[Problem details]:
Set the data down again so that every line matches exactly.

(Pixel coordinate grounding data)
....
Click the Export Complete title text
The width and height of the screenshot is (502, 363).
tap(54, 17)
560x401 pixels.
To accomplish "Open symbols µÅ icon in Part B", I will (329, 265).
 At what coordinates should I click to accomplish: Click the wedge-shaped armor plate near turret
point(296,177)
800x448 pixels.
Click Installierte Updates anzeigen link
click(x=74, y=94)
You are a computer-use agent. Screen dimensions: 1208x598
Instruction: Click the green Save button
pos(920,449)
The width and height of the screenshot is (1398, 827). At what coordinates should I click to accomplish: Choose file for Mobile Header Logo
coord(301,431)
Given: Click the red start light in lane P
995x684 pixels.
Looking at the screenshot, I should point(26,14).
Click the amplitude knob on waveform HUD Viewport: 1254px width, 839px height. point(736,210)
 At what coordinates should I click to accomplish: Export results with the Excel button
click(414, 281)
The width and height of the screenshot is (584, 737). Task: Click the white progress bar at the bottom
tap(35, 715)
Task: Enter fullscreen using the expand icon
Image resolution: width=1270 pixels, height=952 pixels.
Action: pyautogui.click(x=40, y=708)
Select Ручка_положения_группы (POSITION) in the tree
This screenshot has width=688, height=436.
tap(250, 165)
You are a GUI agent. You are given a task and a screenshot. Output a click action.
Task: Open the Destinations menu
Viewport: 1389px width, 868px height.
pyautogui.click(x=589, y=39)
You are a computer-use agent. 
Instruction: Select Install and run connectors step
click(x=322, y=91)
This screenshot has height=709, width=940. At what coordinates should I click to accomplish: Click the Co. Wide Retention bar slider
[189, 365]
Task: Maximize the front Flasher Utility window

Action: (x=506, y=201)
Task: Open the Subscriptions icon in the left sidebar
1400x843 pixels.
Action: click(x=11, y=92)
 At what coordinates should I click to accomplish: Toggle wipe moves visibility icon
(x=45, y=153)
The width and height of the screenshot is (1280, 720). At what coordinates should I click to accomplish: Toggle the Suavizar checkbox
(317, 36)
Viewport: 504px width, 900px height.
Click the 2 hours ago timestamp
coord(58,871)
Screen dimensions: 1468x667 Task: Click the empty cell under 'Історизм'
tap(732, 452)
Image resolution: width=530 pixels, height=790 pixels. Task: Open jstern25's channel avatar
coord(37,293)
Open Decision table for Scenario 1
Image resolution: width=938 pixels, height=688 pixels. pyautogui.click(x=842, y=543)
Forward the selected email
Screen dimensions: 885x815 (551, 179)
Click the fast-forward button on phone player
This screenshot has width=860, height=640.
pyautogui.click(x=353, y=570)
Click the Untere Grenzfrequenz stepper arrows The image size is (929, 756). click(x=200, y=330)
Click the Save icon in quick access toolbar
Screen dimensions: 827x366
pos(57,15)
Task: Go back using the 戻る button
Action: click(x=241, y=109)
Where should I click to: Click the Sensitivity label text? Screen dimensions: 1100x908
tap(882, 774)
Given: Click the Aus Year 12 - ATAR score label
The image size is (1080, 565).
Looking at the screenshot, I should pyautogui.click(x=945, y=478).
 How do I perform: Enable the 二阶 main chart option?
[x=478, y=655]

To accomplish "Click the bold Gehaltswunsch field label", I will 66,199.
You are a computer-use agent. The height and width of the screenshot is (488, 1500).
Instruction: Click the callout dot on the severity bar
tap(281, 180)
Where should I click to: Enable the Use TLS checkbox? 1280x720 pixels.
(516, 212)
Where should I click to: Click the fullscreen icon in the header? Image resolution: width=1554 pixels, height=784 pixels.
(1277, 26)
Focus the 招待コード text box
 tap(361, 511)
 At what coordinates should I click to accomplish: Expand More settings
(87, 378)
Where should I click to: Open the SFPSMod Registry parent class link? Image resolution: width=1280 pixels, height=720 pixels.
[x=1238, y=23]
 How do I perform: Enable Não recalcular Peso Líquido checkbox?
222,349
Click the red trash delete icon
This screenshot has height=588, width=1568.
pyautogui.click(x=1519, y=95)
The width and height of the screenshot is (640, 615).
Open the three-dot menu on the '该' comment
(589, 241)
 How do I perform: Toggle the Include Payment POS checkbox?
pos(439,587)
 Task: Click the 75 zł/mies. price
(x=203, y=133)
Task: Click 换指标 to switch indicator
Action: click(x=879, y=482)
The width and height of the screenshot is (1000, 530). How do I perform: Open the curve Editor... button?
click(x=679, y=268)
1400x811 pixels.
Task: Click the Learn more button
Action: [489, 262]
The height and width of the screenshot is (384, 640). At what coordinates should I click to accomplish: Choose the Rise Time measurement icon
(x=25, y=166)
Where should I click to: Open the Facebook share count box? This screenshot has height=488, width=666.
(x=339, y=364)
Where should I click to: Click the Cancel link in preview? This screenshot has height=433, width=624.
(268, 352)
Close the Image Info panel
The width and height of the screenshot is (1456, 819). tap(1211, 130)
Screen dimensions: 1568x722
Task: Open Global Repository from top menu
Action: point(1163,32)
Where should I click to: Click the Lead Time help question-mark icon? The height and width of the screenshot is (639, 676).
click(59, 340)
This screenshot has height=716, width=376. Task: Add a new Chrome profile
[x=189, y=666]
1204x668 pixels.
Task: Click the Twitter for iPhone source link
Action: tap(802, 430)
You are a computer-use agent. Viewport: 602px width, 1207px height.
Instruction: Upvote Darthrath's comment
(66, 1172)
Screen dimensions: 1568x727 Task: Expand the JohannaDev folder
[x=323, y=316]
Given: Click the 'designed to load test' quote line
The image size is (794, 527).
....
[Task response]:
Click the Export Complete title text
The width and height of the screenshot is (502, 363).
tap(54, 17)
560x401 pixels.
To accomplish "Open symbols µÅ icon in Part B", I will (329, 265).
 At what coordinates should I click to accomplish: Click the wedge-shaped armor plate near turret
point(296,177)
800x448 pixels.
Click Installierte Updates anzeigen link
click(x=74, y=94)
You are a computer-use agent. Screen dimensions: 1208x598
Instruction: Click the green Save button
pos(920,449)
The width and height of the screenshot is (1398, 827). At what coordinates should I click to accomplish: Choose file for Mobile Header Logo
coord(301,431)
Given: Click the red start light in lane P
995x684 pixels.
Looking at the screenshot, I should point(26,14).
Click the amplitude knob on waveform HUD Viewport: 1254px width, 839px height. point(736,210)
 At what coordinates should I click to accomplish: Export results with the Excel button
click(414, 281)
The width and height of the screenshot is (584, 737). Task: Click the white progress bar at the bottom
tap(35, 715)
Task: Enter fullscreen using the expand icon
Image resolution: width=1270 pixels, height=952 pixels.
Action: pyautogui.click(x=40, y=708)
Select Ручка_положения_группы (POSITION) in the tree
This screenshot has width=688, height=436.
tap(250, 165)
You are a GUI agent. You are given a task and a screenshot. Output a click action.
Task: Open the Destinations menu
Viewport: 1389px width, 868px height.
pyautogui.click(x=589, y=39)
You are a computer-use agent. 
Instruction: Select Install and run connectors step
click(x=322, y=91)
This screenshot has height=709, width=940. At what coordinates should I click to accomplish: Click the Co. Wide Retention bar slider
[189, 365]
Task: Maximize the front Flasher Utility window

Action: (x=506, y=201)
Task: Open the Subscriptions icon in the left sidebar
1400x843 pixels.
Action: click(x=11, y=92)
 At what coordinates should I click to accomplish: Toggle wipe moves visibility icon
(x=45, y=153)
The width and height of the screenshot is (1280, 720). At what coordinates should I click to accomplish: Toggle the Suavizar checkbox
(317, 36)
Viewport: 504px width, 900px height.
Click the 2 hours ago timestamp
coord(58,871)
Screen dimensions: 1468x667 Task: Click the empty cell under 'Історизм'
tap(732, 452)
Image resolution: width=530 pixels, height=790 pixels. Task: Open jstern25's channel avatar
coord(37,293)
Open Decision table for Scenario 1
Image resolution: width=938 pixels, height=688 pixels. pyautogui.click(x=842, y=543)
Forward the selected email
Screen dimensions: 885x815 (551, 179)
Click the fast-forward button on phone player
This screenshot has width=860, height=640.
pyautogui.click(x=353, y=570)
Click the Untere Grenzfrequenz stepper arrows The image size is (929, 756). click(x=200, y=330)
Click the Save icon in quick access toolbar
Screen dimensions: 827x366
pos(57,15)
Task: Go back using the 戻る button
Action: click(x=241, y=109)
Where should I click to: Click the Sensitivity label text? Screen dimensions: 1100x908
tap(882, 774)
Given: Click the Aus Year 12 - ATAR score label
The image size is (1080, 565).
Looking at the screenshot, I should pyautogui.click(x=945, y=478).
 How do I perform: Enable the 二阶 main chart option?
[x=478, y=655]

To accomplish "Click the bold Gehaltswunsch field label", I will 66,199.
You are a computer-use agent. The height and width of the screenshot is (488, 1500).
Instruction: Click the callout dot on the severity bar
tap(281, 180)
Where should I click to: Enable the Use TLS checkbox? 1280x720 pixels.
(516, 212)
Where should I click to: Click the fullscreen icon in the header? Image resolution: width=1554 pixels, height=784 pixels.
(1277, 26)
Focus the 招待コード text box
 tap(361, 511)
 At what coordinates should I click to accomplish: Expand More settings
(87, 378)
Where should I click to: Open the SFPSMod Registry parent class link? Image resolution: width=1280 pixels, height=720 pixels.
[x=1238, y=23]
 How do I perform: Enable Não recalcular Peso Líquido checkbox?
222,349
Click the red trash delete icon
This screenshot has height=588, width=1568.
pyautogui.click(x=1519, y=95)
The width and height of the screenshot is (640, 615).
Open the three-dot menu on the '该' comment
(589, 241)
 How do I perform: Toggle the Include Payment POS checkbox?
pos(439,587)
 Task: Click the 75 zł/mies. price
(x=203, y=133)
Task: Click 换指标 to switch indicator
Action: click(x=879, y=482)
The width and height of the screenshot is (1000, 530). How do I perform: Open the curve Editor... button?
click(x=679, y=268)
1400x811 pixels.
Task: Click the Learn more button
Action: [489, 262]
The height and width of the screenshot is (384, 640). At what coordinates should I click to accomplish: Choose the Rise Time measurement icon
(x=25, y=166)
Where should I click to: Open the Facebook share count box? This screenshot has height=488, width=666.
(x=339, y=364)
Where should I click to: Click the Cancel link in preview? This screenshot has height=433, width=624.
(268, 352)
Close the Image Info panel
The width and height of the screenshot is (1456, 819). tap(1211, 130)
Screen dimensions: 1568x722
Task: Open Global Repository from top menu
Action: point(1163,32)
Where should I click to: Click the Lead Time help question-mark icon? The height and width of the screenshot is (639, 676).
click(59, 340)
This screenshot has height=716, width=376. Task: Add a new Chrome profile
[x=189, y=666]
1204x668 pixels.
Task: Click the Twitter for iPhone source link
Action: tap(802, 430)
You are a computer-use agent. Viewport: 602px width, 1207px height.
Instruction: Upvote Darthrath's comment
(66, 1172)
Screen dimensions: 1568x727 Task: Expand the JohannaDev folder
[x=323, y=316]
Given: Click the 'designed to load test' quote line
The image size is (794, 527).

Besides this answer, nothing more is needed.